The Improved Fire Control System (IFCS) replaced obsolete, maintenance-intensive hardware and software, providing growth potential for future munitions and the potential for reduced launcher operation and support costs. A Global Positioning System-aided navigation system for the launcher was developed as part of IFCS to supplement the existing inertial position-navigation system. The IFCS modification will upgrade the electronic and navigation equipment, revise the software architecture, and add the capability of sensing local meteorological conditions at 100 meters above ground level. This latter capability improved rocket accuracy by providing current, low-level wind measurements to the launcher just before launch.
The Improved Launcher Mechanical System (ILMS) decreased the time required to aim and load the launcher. This is achieved by providing a faster launcher drive system that moves simultaneously in azimuth and elevation. ILMS reduced the traverse time from the stowed position to worst case aimpoint by approximately 80 percent.
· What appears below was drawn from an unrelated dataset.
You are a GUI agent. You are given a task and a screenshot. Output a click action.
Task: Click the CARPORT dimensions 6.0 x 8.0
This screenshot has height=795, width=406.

It also decreased the mechanical system contribution to reload time by about 40 percent. The reduction in time spent at the launch and reload points is intended to increase survivability.
In addition to the IFCS and ILMS modifications, the M270A1 program included the remanufacture of selected components and the application of selected Engineering Change Proposals to the basic M270 launcher to bring all launchers to the same configuration.
The biggest difference for crews is learning a "Windows based operating system," which replaces the FCP (Fire Control Panel). Understanding this new keyboard was the key to navigating through M270A1 operations. From startup to maintenance, to putting a rocket down range, the crews of the new M270A1 launcher will undergo an extensive training period. A transition course was developed to ensure that all 13M crewmembers are proficient in the M270A1 operations. Maintenance for the M270A1 was a major change, as the old M5988E was replaced with a disk that is an IETM (Interactive Electronic Technical Manual). Soldiers also harnessed a SPORT (Soldier Portable On-System Repair Tool). Soldiers still needed wrenches, rags, and a set of coveralls to do proper maintenance. The same Bradley chassis that has been the MLRS foundation is still around.
Some of the major changes for the M270A1 launcher is an improved mechanical system and improved position navigation. Combined with the improvements in the Fire Control System and advanced mission software the time it takes to aim the launcher at the furthest aim point is reduced from 93 to 16 seconds. This reduces time at the launch site by 60%, an important factor in MLRS vulnerability. Due to the changes, which were made in the system hydraulics, the launcher reload times have been reduced by 38%. This, again, represents a vast improvement in MLRS survivability.